## Task
Give back every line of the material below that has the string "field".

═══ Dataset

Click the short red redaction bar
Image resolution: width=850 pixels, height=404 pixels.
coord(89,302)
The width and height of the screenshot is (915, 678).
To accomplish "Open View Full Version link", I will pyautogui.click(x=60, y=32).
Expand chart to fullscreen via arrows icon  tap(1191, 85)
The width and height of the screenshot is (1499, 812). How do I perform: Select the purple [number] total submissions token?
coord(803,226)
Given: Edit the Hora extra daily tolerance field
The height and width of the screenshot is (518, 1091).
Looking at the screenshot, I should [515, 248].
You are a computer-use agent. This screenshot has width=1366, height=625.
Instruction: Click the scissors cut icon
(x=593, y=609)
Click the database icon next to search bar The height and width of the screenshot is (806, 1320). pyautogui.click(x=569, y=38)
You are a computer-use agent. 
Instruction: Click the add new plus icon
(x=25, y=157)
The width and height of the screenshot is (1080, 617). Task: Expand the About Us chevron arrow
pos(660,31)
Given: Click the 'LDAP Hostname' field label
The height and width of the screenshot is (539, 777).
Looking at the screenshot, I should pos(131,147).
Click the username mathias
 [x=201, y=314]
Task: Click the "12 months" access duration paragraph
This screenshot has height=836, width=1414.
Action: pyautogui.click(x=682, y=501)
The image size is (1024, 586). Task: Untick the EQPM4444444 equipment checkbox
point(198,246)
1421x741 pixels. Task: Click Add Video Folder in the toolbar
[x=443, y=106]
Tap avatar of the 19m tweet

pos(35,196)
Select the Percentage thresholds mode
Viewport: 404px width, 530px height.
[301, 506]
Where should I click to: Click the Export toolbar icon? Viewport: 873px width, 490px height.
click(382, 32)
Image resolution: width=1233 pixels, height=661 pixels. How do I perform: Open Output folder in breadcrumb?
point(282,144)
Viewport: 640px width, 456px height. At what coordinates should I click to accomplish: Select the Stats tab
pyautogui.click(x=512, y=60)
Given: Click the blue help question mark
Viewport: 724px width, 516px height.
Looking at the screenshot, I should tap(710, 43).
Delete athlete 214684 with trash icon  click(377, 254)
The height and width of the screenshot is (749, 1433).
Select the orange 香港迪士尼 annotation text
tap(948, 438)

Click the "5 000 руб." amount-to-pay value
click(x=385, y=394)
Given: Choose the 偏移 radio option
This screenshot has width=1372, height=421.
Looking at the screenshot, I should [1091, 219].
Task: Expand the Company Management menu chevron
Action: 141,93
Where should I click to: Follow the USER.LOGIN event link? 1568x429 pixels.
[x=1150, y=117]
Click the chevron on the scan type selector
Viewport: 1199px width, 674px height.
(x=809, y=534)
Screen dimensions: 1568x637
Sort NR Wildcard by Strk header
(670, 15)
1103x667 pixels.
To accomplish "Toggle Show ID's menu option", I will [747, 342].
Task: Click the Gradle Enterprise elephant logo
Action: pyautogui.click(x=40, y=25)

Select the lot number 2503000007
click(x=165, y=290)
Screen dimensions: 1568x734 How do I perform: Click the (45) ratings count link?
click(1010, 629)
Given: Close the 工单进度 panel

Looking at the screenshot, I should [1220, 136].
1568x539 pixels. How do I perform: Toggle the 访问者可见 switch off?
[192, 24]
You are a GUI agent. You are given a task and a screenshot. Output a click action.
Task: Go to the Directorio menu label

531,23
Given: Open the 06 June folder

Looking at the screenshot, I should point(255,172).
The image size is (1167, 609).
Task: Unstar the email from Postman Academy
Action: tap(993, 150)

══════

## Solution to this task
Given: Edit the Hora extra daily tolerance field
Given: Click the 'LDAP Hostname' field label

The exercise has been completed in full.